Wetenschappelijke diagrammen staan in verband met de actuele tekst en de ideeen die zij presenteren, maar ook met de geschiedenis van deze tekst, die van het totale boek en zijn gebruik. Een diagram is immers geen autonome entiteit, geabstraheerd van ideologische factoren, persoonlijke ideeën, geabstraheerd van het boek. Diagrammen in wetenschappelijke teksten staan dan ook noodzakelijkerwijs in verband met een complex van factoren die de intellectuele atmosfeer uitmaken waarin het diagram is getekend, beschouwd, verworpen, opnieuw getekend en vormgegeven, enzovoort. Factoren die de atmosfeer bepalen zijn bijvoorbeeld de doelgroep, didactiek, theoretische inbedding en ontwikkelingen, disseminatie van ideeën, onderzoekspraktijk en financiële omstandigheden.
In de onderzochte periode voltrokken zich grote institutionele en wetenschappelijke veranderingen door de ontwikkeling van universiteiten en de bestudering van het nieuw geïntroduceerde Aristotelische corpus. De vele voornamelijk natuurfilosofische en logische teksten daagden geleerden uit tot reflectie over de stand van kennis en de wijze waarop kennis vergaard diende worden.
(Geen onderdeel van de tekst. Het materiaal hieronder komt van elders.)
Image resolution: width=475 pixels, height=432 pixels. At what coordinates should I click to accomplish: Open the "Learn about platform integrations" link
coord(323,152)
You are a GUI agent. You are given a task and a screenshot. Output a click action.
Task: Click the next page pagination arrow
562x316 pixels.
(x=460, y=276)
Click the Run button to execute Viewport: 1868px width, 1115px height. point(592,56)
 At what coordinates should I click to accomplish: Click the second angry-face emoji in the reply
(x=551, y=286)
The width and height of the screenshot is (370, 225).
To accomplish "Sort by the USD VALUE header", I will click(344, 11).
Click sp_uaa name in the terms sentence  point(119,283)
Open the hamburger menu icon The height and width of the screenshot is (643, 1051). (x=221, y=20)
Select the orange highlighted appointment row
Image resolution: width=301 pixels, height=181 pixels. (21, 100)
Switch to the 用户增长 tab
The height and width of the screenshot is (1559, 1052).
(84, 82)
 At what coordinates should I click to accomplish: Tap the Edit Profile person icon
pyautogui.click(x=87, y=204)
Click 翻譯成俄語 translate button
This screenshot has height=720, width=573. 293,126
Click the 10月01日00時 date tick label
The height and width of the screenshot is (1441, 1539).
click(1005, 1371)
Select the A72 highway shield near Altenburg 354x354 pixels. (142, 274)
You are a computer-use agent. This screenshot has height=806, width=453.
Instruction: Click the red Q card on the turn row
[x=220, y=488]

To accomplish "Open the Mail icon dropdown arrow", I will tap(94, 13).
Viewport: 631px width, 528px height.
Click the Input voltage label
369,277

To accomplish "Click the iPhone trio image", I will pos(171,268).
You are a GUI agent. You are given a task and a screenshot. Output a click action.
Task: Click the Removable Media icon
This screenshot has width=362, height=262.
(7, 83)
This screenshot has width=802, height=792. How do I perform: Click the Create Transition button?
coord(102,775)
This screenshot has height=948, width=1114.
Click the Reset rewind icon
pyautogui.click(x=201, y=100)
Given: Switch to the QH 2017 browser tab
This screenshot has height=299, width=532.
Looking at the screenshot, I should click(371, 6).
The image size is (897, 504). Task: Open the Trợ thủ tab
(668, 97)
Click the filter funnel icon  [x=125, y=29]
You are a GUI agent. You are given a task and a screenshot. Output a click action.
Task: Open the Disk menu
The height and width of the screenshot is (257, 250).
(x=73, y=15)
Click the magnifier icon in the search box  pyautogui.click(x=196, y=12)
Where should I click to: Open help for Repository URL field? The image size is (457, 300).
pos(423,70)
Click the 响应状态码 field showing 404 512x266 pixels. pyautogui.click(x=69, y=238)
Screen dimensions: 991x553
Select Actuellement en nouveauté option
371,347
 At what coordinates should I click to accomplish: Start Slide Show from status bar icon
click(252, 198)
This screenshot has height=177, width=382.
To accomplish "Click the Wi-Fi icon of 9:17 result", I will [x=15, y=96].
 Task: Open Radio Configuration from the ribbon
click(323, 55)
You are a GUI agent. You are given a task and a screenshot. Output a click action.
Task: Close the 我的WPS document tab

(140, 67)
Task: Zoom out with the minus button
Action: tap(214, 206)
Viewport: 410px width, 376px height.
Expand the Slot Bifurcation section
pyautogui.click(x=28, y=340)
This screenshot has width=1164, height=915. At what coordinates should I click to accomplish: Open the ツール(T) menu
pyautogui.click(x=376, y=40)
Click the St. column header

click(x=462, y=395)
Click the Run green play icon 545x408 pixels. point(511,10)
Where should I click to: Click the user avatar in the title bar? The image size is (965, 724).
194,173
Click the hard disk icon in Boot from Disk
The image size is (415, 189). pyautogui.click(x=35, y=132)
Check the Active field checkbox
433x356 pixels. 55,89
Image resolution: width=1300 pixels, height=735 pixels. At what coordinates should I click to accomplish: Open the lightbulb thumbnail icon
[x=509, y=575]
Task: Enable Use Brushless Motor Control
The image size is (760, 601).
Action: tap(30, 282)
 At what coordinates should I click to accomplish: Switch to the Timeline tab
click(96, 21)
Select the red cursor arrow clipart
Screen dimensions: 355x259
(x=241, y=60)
De jaren 1200 en 1500 markeren de handschriftelijke verbreiding en verwerking van dit enorme corpus van teksten. 
Door verbanden te leggen tussen diagrammen en enkele essentiële factoren die middeleeuwse wetenschappelijke activiteit kenmerken, worden verschillende betekenisvolle functies van diagrammen in wetenschappelijke handschriften onderzocht.

De analyse van het probleem hoe diagrammen en middeleeuwse wetenschap op elkaar inwerken, vindt plaats aan de hand van vier vragen:
1. Waar worden diagrammen aangetroffen en hoe worden ze beschouwd?
2. Hoe verhouden diagrammen zich tot de corresponderende wetenschappelijke tekst en onderliggende theorie?
3. Hoe verhouden diagrammen zich tot de nieuwe wetenschappelijke ontwikkelingen in het betreffende vakgebied?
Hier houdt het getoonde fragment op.